* _Entries supplied_:
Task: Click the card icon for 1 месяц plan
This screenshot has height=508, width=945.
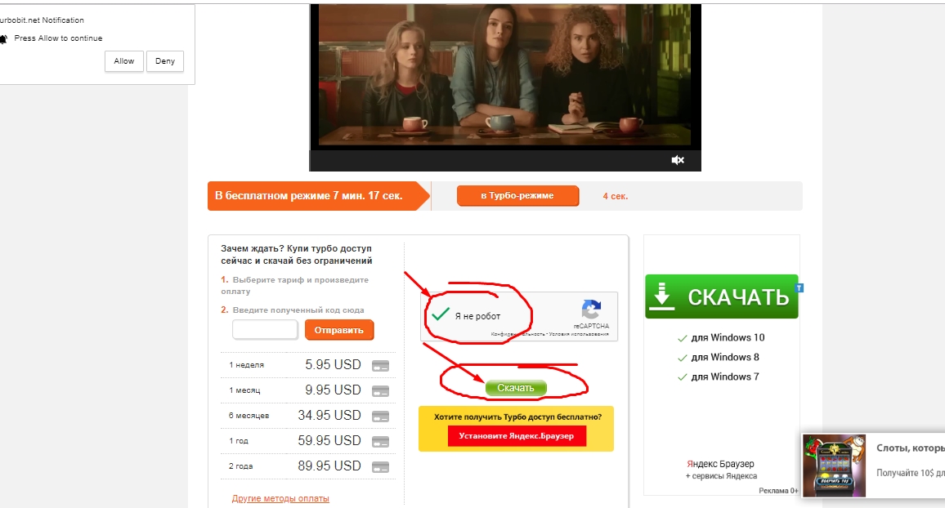Action: (x=380, y=390)
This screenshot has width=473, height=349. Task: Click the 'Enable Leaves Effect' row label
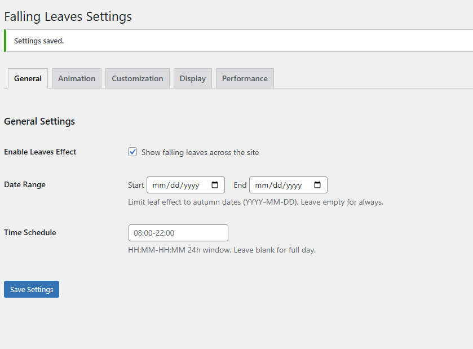click(40, 152)
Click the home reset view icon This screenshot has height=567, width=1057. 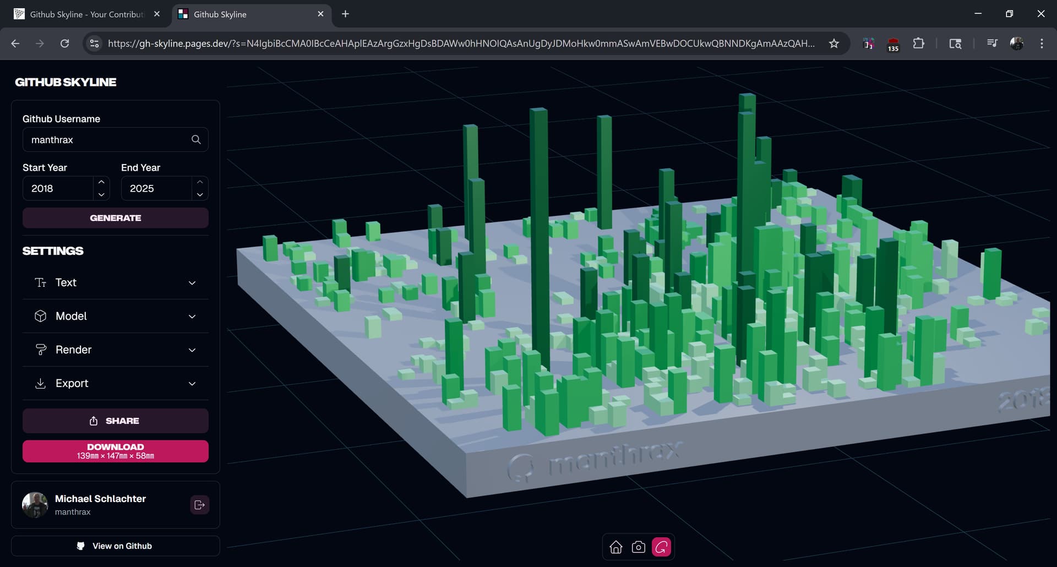pos(616,547)

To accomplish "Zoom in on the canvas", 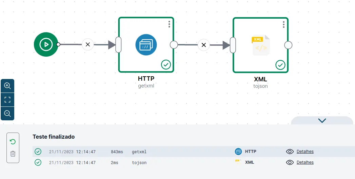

* _The request_: Determine how many lines of the records above contain the string "Task", treating uppercase and lowercase letters as different. Reply with the number alone.

* _Answer to the problem_: 2